Erosive destruction of joint structures is an important event in the rheumatoid arthritis (RA) development where fibroblast-like synoviocytes (FLS) represent the main effectors. The implication of long noncoding RNAs (lncRNAs) in RA has not been clearly established. Here, we sought to assess the function of lncRNA H19 in RA by assessing its contribution to the phenotype of FLS. H19 was overexpressed in RA-FLS, and H19 promoted RA-FLS proliferation, invasion as well as angiogenesis and reduced RA-FLS apoptosis. Moreover, H19 loss significantly alleviated joint redness and swelling and reduced inflammatory response, synovial hyperplasia and cartilage damage in arthritic mice induced by collagen.
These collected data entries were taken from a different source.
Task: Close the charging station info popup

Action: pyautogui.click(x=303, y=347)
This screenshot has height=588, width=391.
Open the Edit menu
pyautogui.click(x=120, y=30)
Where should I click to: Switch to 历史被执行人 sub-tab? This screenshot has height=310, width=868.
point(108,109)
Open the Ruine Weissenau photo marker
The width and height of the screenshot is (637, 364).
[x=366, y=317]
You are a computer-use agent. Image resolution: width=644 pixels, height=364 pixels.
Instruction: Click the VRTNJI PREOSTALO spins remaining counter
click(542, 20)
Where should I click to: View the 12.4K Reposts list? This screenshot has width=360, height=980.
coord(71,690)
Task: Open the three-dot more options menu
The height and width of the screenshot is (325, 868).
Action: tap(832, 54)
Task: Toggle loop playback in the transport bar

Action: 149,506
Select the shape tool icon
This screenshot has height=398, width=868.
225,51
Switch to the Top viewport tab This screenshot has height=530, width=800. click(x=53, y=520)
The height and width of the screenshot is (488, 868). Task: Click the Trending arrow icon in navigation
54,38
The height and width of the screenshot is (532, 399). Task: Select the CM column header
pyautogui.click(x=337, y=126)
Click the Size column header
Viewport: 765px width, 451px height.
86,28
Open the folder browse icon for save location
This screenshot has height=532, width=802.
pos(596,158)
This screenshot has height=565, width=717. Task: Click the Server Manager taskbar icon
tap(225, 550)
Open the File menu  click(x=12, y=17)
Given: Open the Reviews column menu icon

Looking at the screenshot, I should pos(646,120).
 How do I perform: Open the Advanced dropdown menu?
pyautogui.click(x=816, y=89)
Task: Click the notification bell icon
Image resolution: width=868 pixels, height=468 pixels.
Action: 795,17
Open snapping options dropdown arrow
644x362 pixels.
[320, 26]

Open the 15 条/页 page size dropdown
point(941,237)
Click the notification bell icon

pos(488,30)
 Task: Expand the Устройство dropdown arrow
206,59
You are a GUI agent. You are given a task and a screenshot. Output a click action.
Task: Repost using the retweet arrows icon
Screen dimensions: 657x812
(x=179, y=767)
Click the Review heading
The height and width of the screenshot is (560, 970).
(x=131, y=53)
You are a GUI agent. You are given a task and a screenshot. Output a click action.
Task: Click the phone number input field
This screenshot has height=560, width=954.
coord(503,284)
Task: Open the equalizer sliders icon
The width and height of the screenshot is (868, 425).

Mechanistically, H19 significantly increased the transcription of sorting nexin (SNX) 10 in RA-FLS by promoting STAT1 translocation into the nucleus. Overexpression of SNX10 or STAT1 mitigated the repressing effects of H19 loss on RA in mice. Our findings highlight that H19 upregulation may result in the development of FLS-mediated RA via the STAT1/SNX10 axis. H19 might serve as a possible therapeutic target for RA treatment.